Media mogul, Raymond Dokpesi, has demanded explanations from medical experts on what type of disease coronavirus really is.
There have been debates across the world over the similarities of the illness to malaria.
This has led to warnings against the use of a malaria drug Chloroquine by health officials and bodies.
On Thursday, the National Agency for Food, Drug Administration and Control (NAFDAC) restated its warning about the medication.
Prof. Mojisola Adeyeye, NAFDAC Director-General, said: “Nobody should buy chloroquine and use. If you have COVID-19, go to a doctor. We have warned Nigerians, do not take chloroquine”.
But after he was discharged, Dokpesi, the founder of DAAR Communications, owners of African Independent Television (AIT) and RayPower FM, declared that he was confused.
He said: “I still have doubts in my mind and I need to be educated. What’s the difference between COVID-19 and malaria? Every drug we were given were malaria medications.
“A number of persons who tested positive were checked in reputable labs, hospitals in Abuja and were found to have malaria parasites in their bloodstreams. When did malaria become synonymous with COVID-19?”
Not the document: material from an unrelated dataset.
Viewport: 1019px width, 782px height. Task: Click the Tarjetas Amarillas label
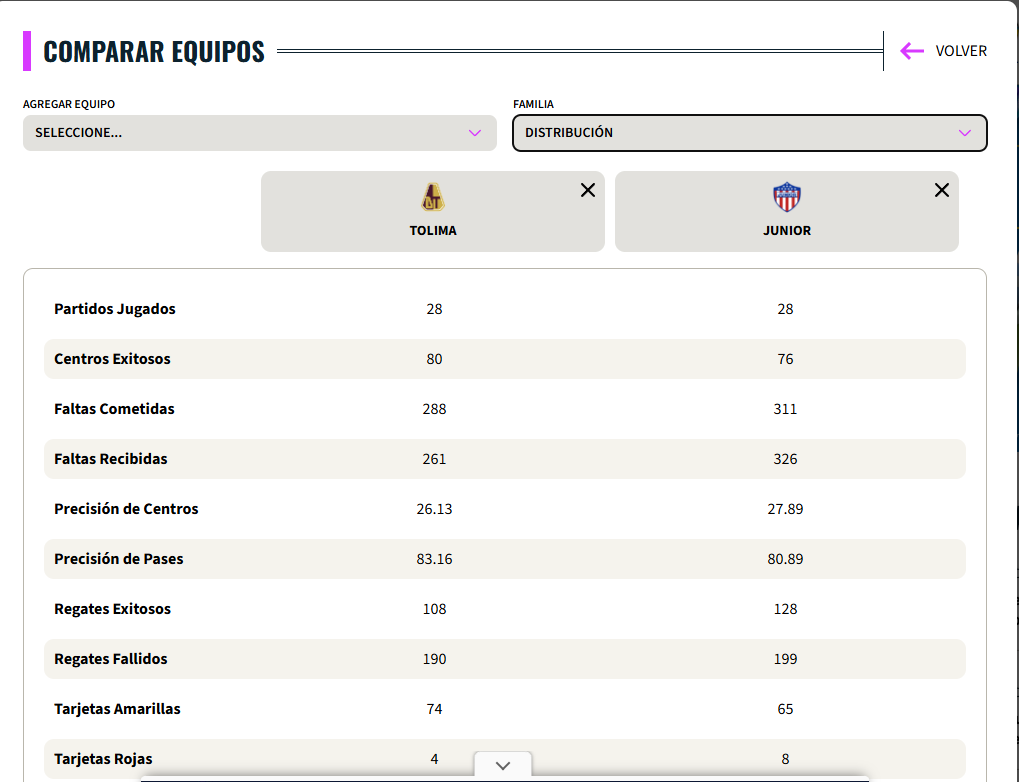[117, 709]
For now, the only authorized treatment for the pandemic is Remdesivir.
However, Remdesivir is limited in supply, a situation that has caused countries to seek alternative antidotes.
The World Health Organisation (WHO) has said that Madagascar must scientifically test its solution for coronavirus.
Madagascar had commenced shipment of the herbal remedy called, “COVID Organics” to African nations including Nigeria.
Last week, a team of experts announced the discovery of a mixture they said proved effective.
The combination includes two antiviral drugs and one immune system booster.